United States District Court, N.D. New York

June 19, 2014

JAMIE S. DUDLEY, Plaintiff,
v.
POLICE OFFICER WILLIAM F. HOLMES, Defendant.

RYAN P. BAILEY, ESQ., BAILEY, KELLEHER & JOHNSON, P.C., Albany, New York, Attorneys for Plaintiff.

JAMES A. RESILA, ESQ., CARTER, CONBOY LAW FIRM, Albany, New York, Attorneys for Defendants.

MEMORANDUM-DECISION AND ORDER

MAE A. D'AGOSTINO, District Judge.

I. INTRODUCTION

Plaintiff commenced this action pursuant to 42 U.S.C. ยง 1983, alleging that Defendant violated his Fourth Amendment right to be free from excessive force by tasing him while he was being processed at the Glens Falls Police Station. See Dkt. No. 2. On November 13, 2012, Defendants moved for summary judgment. See Dkt. No. 15. In a September 6, 2013 Report-Recommendation and Order, Magistrate Judge Treece recommended that the Court (1) grant the motion as to Plaintiff's municipal liability claim against Defendant City of Glens Falls; (2) deny the motion as to Plaintiff's excessive force claim against Defendant Holmes; and (3) deny the motion as to Defendant Holmes' qualified immunity defense. See Dkt. No. 46 at 12. On September 23, 2013, the Court adopted the Report-Recommendation and Order.

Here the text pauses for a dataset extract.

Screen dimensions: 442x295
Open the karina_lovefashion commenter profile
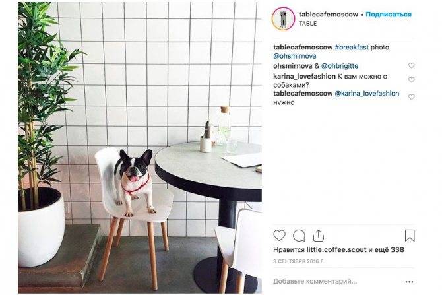click(304, 77)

Currently before the Court is Plaintiff's motion in limine seeking to preclude Defendant from (1) introducing evidence of his misdemeanor conviction for Menacing in the Second Degree and (2) referencing Plaintiff's prior misdemeanor and felony convictions. See Dkt. Nos. 75 at 83.

II. BACKGROUND

On May 8, 2011, the Glens Falls Police pulled over and arrested Plaintiff on a felony charge of driving while intoxicated. Plaintiff was taken to the Glens Falls Police Station where he was processed by Defendant Holmes in the Station's booking room. In the booking room, Plaintiff was handcuffed, shackled to the wall, and seated in a chair.

While seated in the chair, Plaintiff became agitated. During a conversation with Defendant, Plaintiff kicked a chair, stood up, grabbed the chair he had just kicked, and took an "aggressive posture" towards Defendant. See Dkt. No. 75 at 3. Defendant unsheathed his electronic control device ("ECD") and pointed it at Plaintiff. While Plaintiff appeared to be lowering the chair and sitting back down, Defendant deployed the ECD device, causing Plaintiff to fall to the floor. Plaintiff was then subdued by Defendant and other officers.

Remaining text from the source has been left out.